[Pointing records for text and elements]
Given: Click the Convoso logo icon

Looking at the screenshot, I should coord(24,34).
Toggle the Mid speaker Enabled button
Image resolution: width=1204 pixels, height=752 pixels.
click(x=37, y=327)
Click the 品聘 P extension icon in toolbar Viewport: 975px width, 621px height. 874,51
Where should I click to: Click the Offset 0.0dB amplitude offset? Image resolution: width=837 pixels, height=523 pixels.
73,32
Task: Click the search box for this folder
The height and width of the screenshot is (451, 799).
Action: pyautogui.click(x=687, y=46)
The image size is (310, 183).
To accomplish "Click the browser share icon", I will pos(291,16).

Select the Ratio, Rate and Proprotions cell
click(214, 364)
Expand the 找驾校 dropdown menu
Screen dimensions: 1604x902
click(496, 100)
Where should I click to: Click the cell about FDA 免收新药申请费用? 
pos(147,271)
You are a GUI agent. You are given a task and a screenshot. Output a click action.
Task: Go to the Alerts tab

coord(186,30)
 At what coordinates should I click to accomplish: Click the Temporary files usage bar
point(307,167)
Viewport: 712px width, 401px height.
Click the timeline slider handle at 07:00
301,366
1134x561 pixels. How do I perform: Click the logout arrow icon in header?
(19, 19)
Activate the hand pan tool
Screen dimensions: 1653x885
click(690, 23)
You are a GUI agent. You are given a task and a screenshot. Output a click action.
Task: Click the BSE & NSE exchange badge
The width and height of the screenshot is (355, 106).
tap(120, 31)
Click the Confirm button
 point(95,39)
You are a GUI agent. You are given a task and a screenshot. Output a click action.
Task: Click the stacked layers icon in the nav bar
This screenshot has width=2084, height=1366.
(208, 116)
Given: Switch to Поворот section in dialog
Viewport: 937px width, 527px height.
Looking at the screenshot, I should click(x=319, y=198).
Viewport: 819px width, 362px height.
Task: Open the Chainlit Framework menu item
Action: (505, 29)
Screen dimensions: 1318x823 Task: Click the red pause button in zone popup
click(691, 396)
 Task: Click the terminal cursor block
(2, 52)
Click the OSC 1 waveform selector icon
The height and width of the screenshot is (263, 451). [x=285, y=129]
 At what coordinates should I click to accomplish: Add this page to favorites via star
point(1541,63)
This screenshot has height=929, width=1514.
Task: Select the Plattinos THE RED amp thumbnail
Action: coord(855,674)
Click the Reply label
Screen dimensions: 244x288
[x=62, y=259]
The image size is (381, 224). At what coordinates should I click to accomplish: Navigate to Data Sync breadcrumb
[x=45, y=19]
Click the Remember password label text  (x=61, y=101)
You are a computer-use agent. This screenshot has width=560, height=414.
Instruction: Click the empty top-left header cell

What you have to do:
Print all of the data above again, line for line, with no changes.

Answer to the exercise:
Given: Click the Convoso logo icon

Looking at the screenshot, I should coord(24,34).
Toggle the Mid speaker Enabled button
Image resolution: width=1204 pixels, height=752 pixels.
click(x=37, y=327)
Click the 品聘 P extension icon in toolbar Viewport: 975px width, 621px height. 874,51
Where should I click to: Click the Offset 0.0dB amplitude offset? Image resolution: width=837 pixels, height=523 pixels.
73,32
Task: Click the search box for this folder
The height and width of the screenshot is (451, 799).
Action: pyautogui.click(x=687, y=46)
The image size is (310, 183).
To accomplish "Click the browser share icon", I will pos(291,16).

Select the Ratio, Rate and Proprotions cell
click(214, 364)
Expand the 找驾校 dropdown menu
Screen dimensions: 1604x902
click(496, 100)
Where should I click to: Click the cell about FDA 免收新药申请费用? 
pos(147,271)
You are a GUI agent. You are given a task and a screenshot. Output a click action.
Task: Go to the Alerts tab

coord(186,30)
 At what coordinates should I click to accomplish: Click the Temporary files usage bar
point(307,167)
Viewport: 712px width, 401px height.
Click the timeline slider handle at 07:00
301,366
1134x561 pixels. How do I perform: Click the logout arrow icon in header?
(19, 19)
Activate the hand pan tool
Screen dimensions: 1653x885
click(690, 23)
You are a GUI agent. You are given a task and a screenshot. Output a click action.
Task: Click the BSE & NSE exchange badge
The width and height of the screenshot is (355, 106).
tap(120, 31)
Click the Confirm button
 point(95,39)
You are a GUI agent. You are given a task and a screenshot. Output a click action.
Task: Click the stacked layers icon in the nav bar
This screenshot has width=2084, height=1366.
(208, 116)
Given: Switch to Поворот section in dialog
Viewport: 937px width, 527px height.
Looking at the screenshot, I should click(x=319, y=198).
Viewport: 819px width, 362px height.
Task: Open the Chainlit Framework menu item
Action: (505, 29)
Screen dimensions: 1318x823 Task: Click the red pause button in zone popup
click(691, 396)
 Task: Click the terminal cursor block
(2, 52)
Click the OSC 1 waveform selector icon
The height and width of the screenshot is (263, 451). [x=285, y=129]
 At what coordinates should I click to accomplish: Add this page to favorites via star
point(1541,63)
This screenshot has height=929, width=1514.
Task: Select the Plattinos THE RED amp thumbnail
Action: coord(855,674)
Click the Reply label
Screen dimensions: 244x288
[x=62, y=259]
The image size is (381, 224). At what coordinates should I click to accomplish: Navigate to Data Sync breadcrumb
[x=45, y=19]
Click the Remember password label text  (x=61, y=101)
You are a computer-use agent. This screenshot has width=560, height=414.
Instruction: Click the empty top-left header cell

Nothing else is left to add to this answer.